Reproduce the records below; each should match the original exactly.

# [Data records]
● ● ● ● ●
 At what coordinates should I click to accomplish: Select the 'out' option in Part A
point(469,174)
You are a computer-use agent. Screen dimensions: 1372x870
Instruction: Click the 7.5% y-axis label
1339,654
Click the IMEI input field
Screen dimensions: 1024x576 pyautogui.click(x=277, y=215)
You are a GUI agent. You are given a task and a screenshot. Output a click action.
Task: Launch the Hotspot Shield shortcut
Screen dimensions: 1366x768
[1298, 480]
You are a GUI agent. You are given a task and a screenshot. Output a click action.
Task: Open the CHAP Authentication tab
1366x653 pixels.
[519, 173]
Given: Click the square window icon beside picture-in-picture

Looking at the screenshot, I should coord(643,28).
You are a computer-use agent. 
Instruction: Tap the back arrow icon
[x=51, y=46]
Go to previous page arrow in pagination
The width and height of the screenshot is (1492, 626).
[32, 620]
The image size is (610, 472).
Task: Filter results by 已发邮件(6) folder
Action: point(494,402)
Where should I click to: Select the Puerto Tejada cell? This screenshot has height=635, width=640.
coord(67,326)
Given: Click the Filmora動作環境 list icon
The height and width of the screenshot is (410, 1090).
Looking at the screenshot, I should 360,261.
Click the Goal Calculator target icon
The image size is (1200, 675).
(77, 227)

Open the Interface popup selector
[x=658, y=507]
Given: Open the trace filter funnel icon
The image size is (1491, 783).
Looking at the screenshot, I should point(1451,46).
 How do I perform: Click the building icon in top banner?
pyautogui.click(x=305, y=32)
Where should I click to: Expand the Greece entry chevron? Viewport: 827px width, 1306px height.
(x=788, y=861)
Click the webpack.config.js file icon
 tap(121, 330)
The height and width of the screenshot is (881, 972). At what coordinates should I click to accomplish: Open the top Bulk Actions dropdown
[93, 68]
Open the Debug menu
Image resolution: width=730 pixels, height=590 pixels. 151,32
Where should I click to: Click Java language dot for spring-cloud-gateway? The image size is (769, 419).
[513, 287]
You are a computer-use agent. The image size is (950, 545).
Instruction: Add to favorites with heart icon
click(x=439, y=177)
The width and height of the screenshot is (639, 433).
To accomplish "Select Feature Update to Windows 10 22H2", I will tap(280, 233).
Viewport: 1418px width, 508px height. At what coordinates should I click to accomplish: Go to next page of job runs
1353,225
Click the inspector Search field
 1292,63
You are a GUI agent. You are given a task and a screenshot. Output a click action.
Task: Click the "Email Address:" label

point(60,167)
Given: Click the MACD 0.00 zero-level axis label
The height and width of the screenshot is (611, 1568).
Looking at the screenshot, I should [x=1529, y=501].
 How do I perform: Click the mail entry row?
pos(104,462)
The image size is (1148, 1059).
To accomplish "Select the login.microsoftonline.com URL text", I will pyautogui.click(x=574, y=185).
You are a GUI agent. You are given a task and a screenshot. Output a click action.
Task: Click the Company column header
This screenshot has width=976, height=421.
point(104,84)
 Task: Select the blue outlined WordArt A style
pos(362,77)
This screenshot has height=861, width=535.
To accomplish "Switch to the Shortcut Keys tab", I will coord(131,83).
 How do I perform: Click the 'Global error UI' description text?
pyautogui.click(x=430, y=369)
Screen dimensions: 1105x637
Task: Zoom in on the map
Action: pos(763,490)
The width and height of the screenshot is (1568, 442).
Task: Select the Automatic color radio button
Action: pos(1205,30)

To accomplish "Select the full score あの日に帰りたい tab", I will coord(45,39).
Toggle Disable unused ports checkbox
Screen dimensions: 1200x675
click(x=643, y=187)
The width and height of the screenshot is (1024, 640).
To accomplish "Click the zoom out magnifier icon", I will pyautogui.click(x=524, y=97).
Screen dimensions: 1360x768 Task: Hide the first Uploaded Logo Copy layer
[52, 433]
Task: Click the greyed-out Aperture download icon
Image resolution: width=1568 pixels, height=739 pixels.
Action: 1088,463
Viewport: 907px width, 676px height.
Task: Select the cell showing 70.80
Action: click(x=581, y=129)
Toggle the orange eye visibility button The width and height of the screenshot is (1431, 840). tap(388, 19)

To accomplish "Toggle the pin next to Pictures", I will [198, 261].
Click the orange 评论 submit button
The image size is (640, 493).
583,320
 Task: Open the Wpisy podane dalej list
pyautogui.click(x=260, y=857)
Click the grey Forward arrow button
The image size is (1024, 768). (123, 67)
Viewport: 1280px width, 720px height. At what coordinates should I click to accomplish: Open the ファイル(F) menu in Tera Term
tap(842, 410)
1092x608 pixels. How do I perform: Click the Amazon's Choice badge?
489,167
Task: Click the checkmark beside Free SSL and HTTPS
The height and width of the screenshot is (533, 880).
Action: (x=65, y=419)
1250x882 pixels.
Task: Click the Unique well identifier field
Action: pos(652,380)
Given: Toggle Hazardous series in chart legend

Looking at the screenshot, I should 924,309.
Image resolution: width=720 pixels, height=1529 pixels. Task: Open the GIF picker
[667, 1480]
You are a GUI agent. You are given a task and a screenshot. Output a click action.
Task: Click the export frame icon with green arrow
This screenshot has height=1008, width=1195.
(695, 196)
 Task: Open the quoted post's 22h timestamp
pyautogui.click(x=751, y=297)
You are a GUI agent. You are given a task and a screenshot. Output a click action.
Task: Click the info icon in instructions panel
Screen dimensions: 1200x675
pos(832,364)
● ● ● ● ●
# [Exercise output]
 At what coordinates should I click to accomplish: Select the 'out' option in Part A
point(469,174)
You are a computer-use agent. Screen dimensions: 1372x870
Instruction: Click the 7.5% y-axis label
1339,654
Click the IMEI input field
Screen dimensions: 1024x576 pyautogui.click(x=277, y=215)
You are a GUI agent. You are given a task and a screenshot. Output a click action.
Task: Launch the Hotspot Shield shortcut
Screen dimensions: 1366x768
[1298, 480]
You are a GUI agent. You are given a task and a screenshot. Output a click action.
Task: Open the CHAP Authentication tab
1366x653 pixels.
[519, 173]
Given: Click the square window icon beside picture-in-picture

Looking at the screenshot, I should coord(643,28).
You are a computer-use agent. 
Instruction: Tap the back arrow icon
[x=51, y=46]
Go to previous page arrow in pagination
The width and height of the screenshot is (1492, 626).
[32, 620]
The image size is (610, 472).
Task: Filter results by 已发邮件(6) folder
Action: point(494,402)
Where should I click to: Select the Puerto Tejada cell? This screenshot has height=635, width=640.
coord(67,326)
Given: Click the Filmora動作環境 list icon
The height and width of the screenshot is (410, 1090).
Looking at the screenshot, I should 360,261.
Click the Goal Calculator target icon
The image size is (1200, 675).
(77, 227)

Open the Interface popup selector
[x=658, y=507]
Given: Open the trace filter funnel icon
The image size is (1491, 783).
Looking at the screenshot, I should point(1451,46).
 How do I perform: Click the building icon in top banner?
pyautogui.click(x=305, y=32)
Where should I click to: Expand the Greece entry chevron? Viewport: 827px width, 1306px height.
(x=788, y=861)
Click the webpack.config.js file icon
 tap(121, 330)
The height and width of the screenshot is (881, 972). At what coordinates should I click to accomplish: Open the top Bulk Actions dropdown
[93, 68]
Open the Debug menu
Image resolution: width=730 pixels, height=590 pixels. 151,32
Where should I click to: Click Java language dot for spring-cloud-gateway? The image size is (769, 419).
[513, 287]
You are a computer-use agent. The image size is (950, 545).
Instruction: Add to favorites with heart icon
click(x=439, y=177)
The width and height of the screenshot is (639, 433).
To accomplish "Select Feature Update to Windows 10 22H2", I will tap(280, 233).
Viewport: 1418px width, 508px height. At what coordinates should I click to accomplish: Go to next page of job runs
1353,225
Click the inspector Search field
 1292,63
You are a GUI agent. You are given a task and a screenshot. Output a click action.
Task: Click the "Email Address:" label

point(60,167)
Given: Click the MACD 0.00 zero-level axis label
The height and width of the screenshot is (611, 1568).
Looking at the screenshot, I should [x=1529, y=501].
 How do I perform: Click the mail entry row?
pos(104,462)
The image size is (1148, 1059).
To accomplish "Select the login.microsoftonline.com URL text", I will pyautogui.click(x=574, y=185).
You are a GUI agent. You are given a task and a screenshot. Output a click action.
Task: Click the Company column header
This screenshot has width=976, height=421.
point(104,84)
 Task: Select the blue outlined WordArt A style
pos(362,77)
This screenshot has height=861, width=535.
To accomplish "Switch to the Shortcut Keys tab", I will coord(131,83).
 How do I perform: Click the 'Global error UI' description text?
pyautogui.click(x=430, y=369)
Screen dimensions: 1105x637
Task: Zoom in on the map
Action: pos(763,490)
The width and height of the screenshot is (1568, 442).
Task: Select the Automatic color radio button
Action: pos(1205,30)

To accomplish "Select the full score あの日に帰りたい tab", I will coord(45,39).
Toggle Disable unused ports checkbox
Screen dimensions: 1200x675
click(x=643, y=187)
The width and height of the screenshot is (1024, 640).
To accomplish "Click the zoom out magnifier icon", I will pyautogui.click(x=524, y=97).
Screen dimensions: 1360x768 Task: Hide the first Uploaded Logo Copy layer
[52, 433]
Task: Click the greyed-out Aperture download icon
Image resolution: width=1568 pixels, height=739 pixels.
Action: 1088,463
Viewport: 907px width, 676px height.
Task: Select the cell showing 70.80
Action: click(x=581, y=129)
Toggle the orange eye visibility button The width and height of the screenshot is (1431, 840). tap(388, 19)

To accomplish "Toggle the pin next to Pictures", I will [198, 261].
Click the orange 评论 submit button
The image size is (640, 493).
583,320
 Task: Open the Wpisy podane dalej list
pyautogui.click(x=260, y=857)
Click the grey Forward arrow button
The image size is (1024, 768). (123, 67)
Viewport: 1280px width, 720px height. At what coordinates should I click to accomplish: Open the ファイル(F) menu in Tera Term
tap(842, 410)
1092x608 pixels. How do I perform: Click the Amazon's Choice badge?
489,167
Task: Click the checkmark beside Free SSL and HTTPS
The height and width of the screenshot is (533, 880).
Action: (x=65, y=419)
1250x882 pixels.
Task: Click the Unique well identifier field
Action: pos(652,380)
Given: Toggle Hazardous series in chart legend

Looking at the screenshot, I should 924,309.
Image resolution: width=720 pixels, height=1529 pixels. Task: Open the GIF picker
[667, 1480]
You are a GUI agent. You are given a task and a screenshot. Output a click action.
Task: Click the export frame icon with green arrow
This screenshot has height=1008, width=1195.
(695, 196)
 Task: Open the quoted post's 22h timestamp
pyautogui.click(x=751, y=297)
You are a GUI agent. You are given a task and a screenshot. Output a click action.
Task: Click the info icon in instructions panel
Screen dimensions: 1200x675
pos(832,364)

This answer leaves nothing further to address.